TEXTE PRÉSENTÉ>
David Cameron : la lumière blairiste et l’ombre thatchérienne (LE MONDE)
Lentement mais sûrement, l’écart dans les sondages se resserre entre les travaillistes et les conservateurs britanniques. De 10 points en moyenne, il y a quelques mois, il n’est plus aujourd’hui que de 3 à 5 points. David Cameron devrait néanmoins succéder à Gordon Brown au soir du 6 mai, mais une victoire des travaillistes, aussi extraordinaire soit-elle, n’est plus à exclure.
David Cameron devrait nettement devancer son concurrent travailliste et rêver d’une majorité écrasante à la Chambre des communes, ce qu’il n’obtiendra pas. C’est donc un échec pour le jeune leader conservateur, qui depuis cinq ans prône un "conservatisme compassionnel" en rupture avec l’ultralibéralisme thatchérien. Il a, en ce sens, défendu les services publics, s’est préoccupé de l’appauvrissement des classes populaires et moyennes ou du chômage des jeunes. Il s’avère aujourd’hui que le public peine à trouver convaincant ce discours "moderniste". Le manque d’enthousiasme à l’égard des conservateurs s’expliquerait-il par l’image insincère de leur leader ? Nombre de commentateurs donnent quelque crédit à cette thèse. En réalité, ce sont bien des questions politiques lourdes qui inquiètent les électeurs.
Le manifeste électoral propose une synthèse entre "modernisme" et traditionalisme conservateurs. Du côté "moderne", une chorégraphie proche du New Labour première manière : un rendez-vous donné à Battersea, la centrale électrique rendue célèbre par le groupe Pink Floyd, et une "une invitation à rejoindre le gouvernement de Grande-Bretagne" adressée à chaque électeur. Les conservateurs encouragent les citoyens "à diriger le pays" aux côtés du futur gouvernement. Blairiste en diable, Cameron a affirmé devant les médias que la "société existait bien" (Margaret Thatcher prétendit un jour le contraire), mais que les forces sociales ne se confondaient pas avec celles de l’Etat. Empruntant au vocabulaire de la Société des fabiens (à l’origine de la fondation du Parti travailliste en 1900), David Cameron a estimé que la "force collective permettra de résoudre [les] problèmes majeurs". Rassembleur, il a ébauché les contours d’une "Grande Société" (Big Society) qui présidera au plus grand mouvement de décentralisation dans l’histoire du royaume, de l’Etat vers les citoyens : référendum sur toute question locale qui recueillerait 5 % de signataires, droit accordé aux parents de "sauver" les écoles et de les administrer, possibilité de créer des "coopératives" dans le secteur public ou encore droit de rappel des députés "défaillants" selon le modèle californien.

EXTRAITS DE DONNÉES>
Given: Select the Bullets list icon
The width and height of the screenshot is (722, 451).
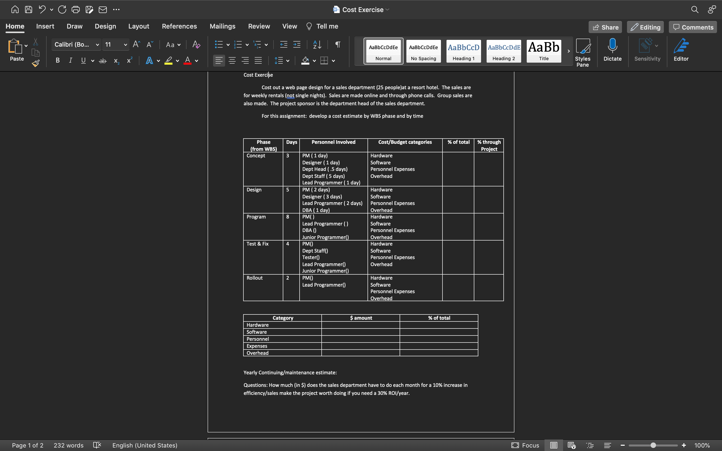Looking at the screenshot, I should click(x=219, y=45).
* * *
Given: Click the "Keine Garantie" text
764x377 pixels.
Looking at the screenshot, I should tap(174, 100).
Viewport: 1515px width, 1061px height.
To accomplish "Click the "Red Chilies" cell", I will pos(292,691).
==
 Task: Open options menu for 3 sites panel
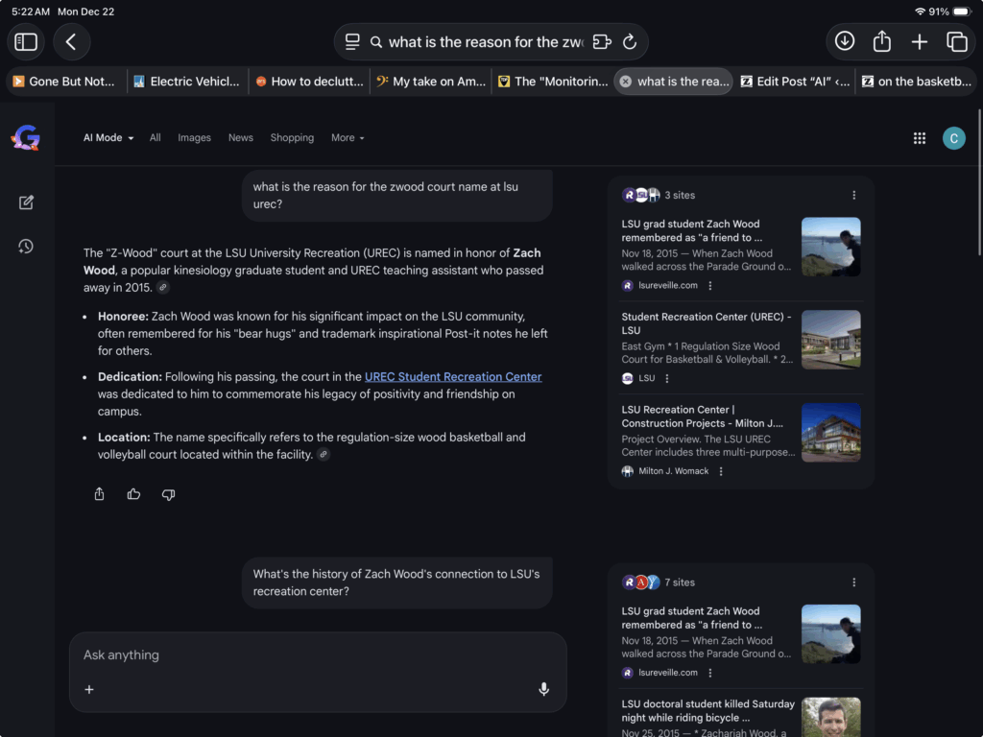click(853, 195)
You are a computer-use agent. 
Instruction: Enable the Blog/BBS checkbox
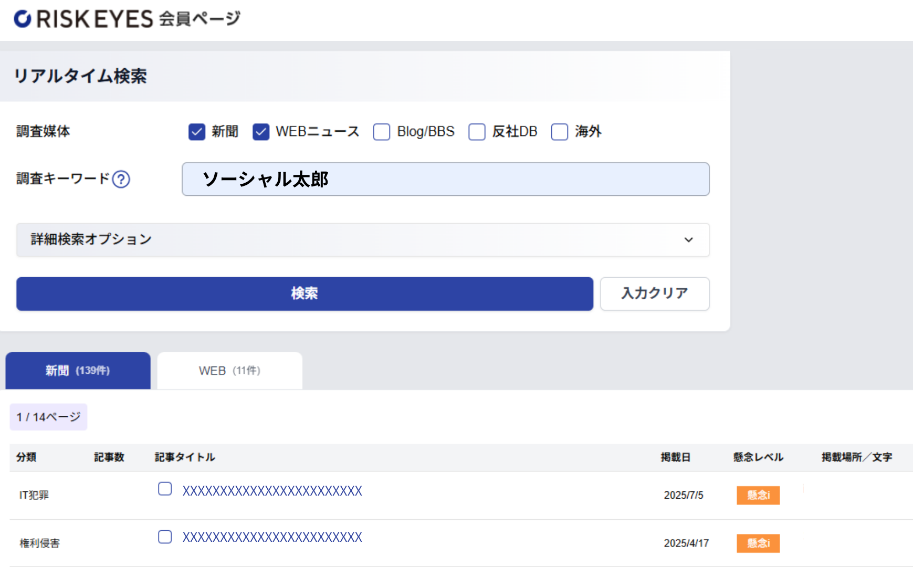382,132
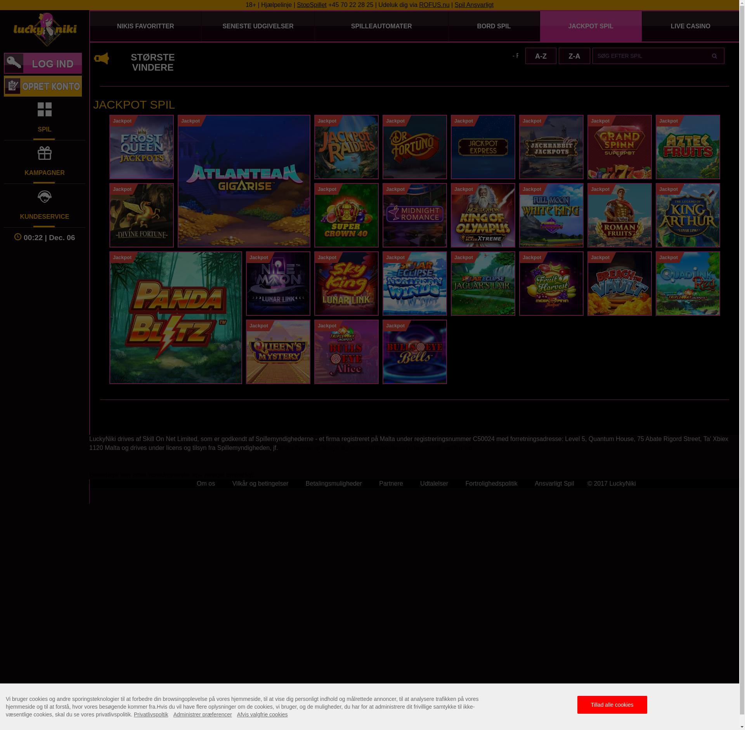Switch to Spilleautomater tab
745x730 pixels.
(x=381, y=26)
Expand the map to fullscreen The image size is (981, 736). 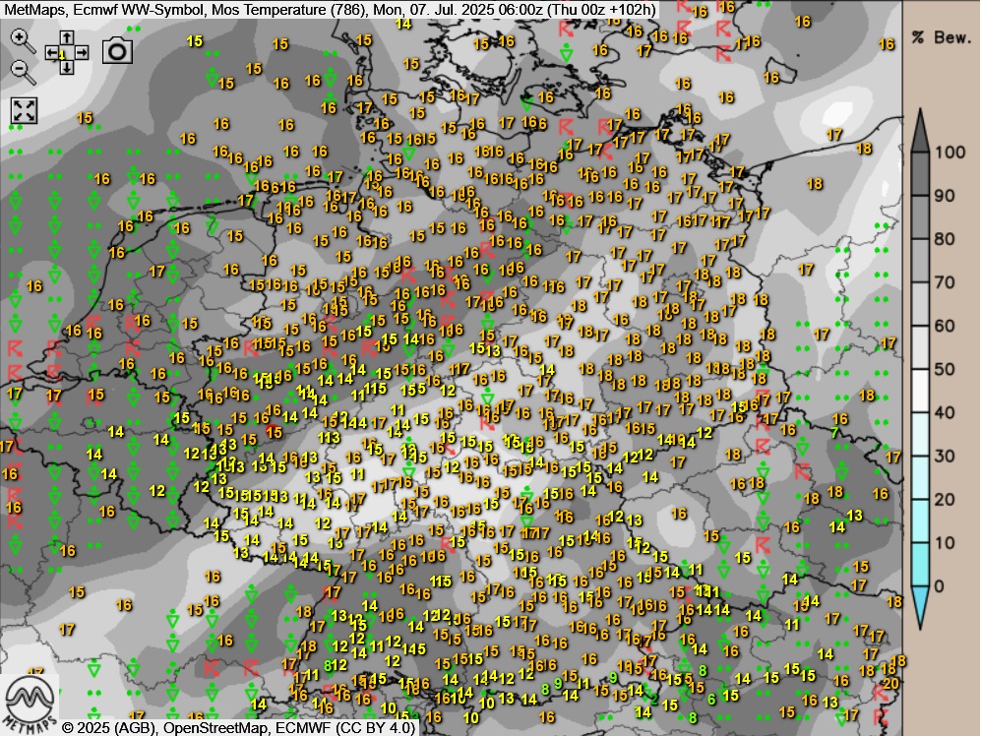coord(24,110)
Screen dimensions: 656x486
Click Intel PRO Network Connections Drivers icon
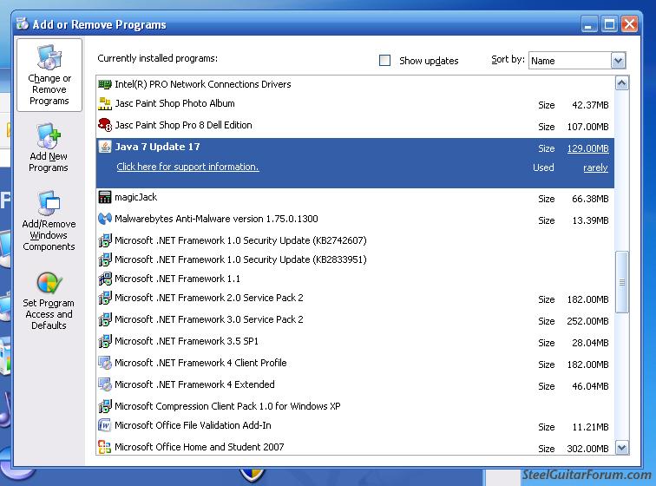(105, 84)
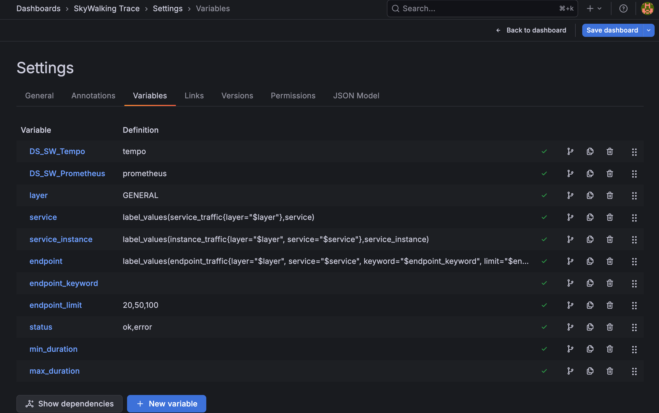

VOTRE TÂCHE> Recopiez l'article sur David Cameron en partant des mots "David Cameron devrait nettement" et en vous arrêtant après "inquiètent les électeurs.". Remplacez "leader" par "chef". Les items sont à part et n'ont aucun lien avec l'article.

RÉPONSE>
David Cameron devrait nettement devancer son concurrent travailliste et rêver d’une majorité écrasante à la Chambre des communes, ce qu’il n’obtiendra pas. C’est donc un échec pour le jeune chef conservateur, qui depuis cinq ans prône un "conservatisme compassionnel" en rupture avec l’ultralibéralisme thatchérien. Il a, en ce sens, défendu les services publics, s’est préoccupé de l’appauvrissement des classes populaires et moyennes ou du chômage des jeunes. Il s’avère aujourd’hui que le public peine à trouver convaincant ce discours "moderniste". Le manque d’enthousiasme à l’égard des conservateurs s’expliquerait-il par l’image insincère de leur chef ? Nombre de commentateurs donnent quelque crédit à cette thèse. En réalité, ce sont bien des questions politiques lourdes qui inquiètent les électeurs.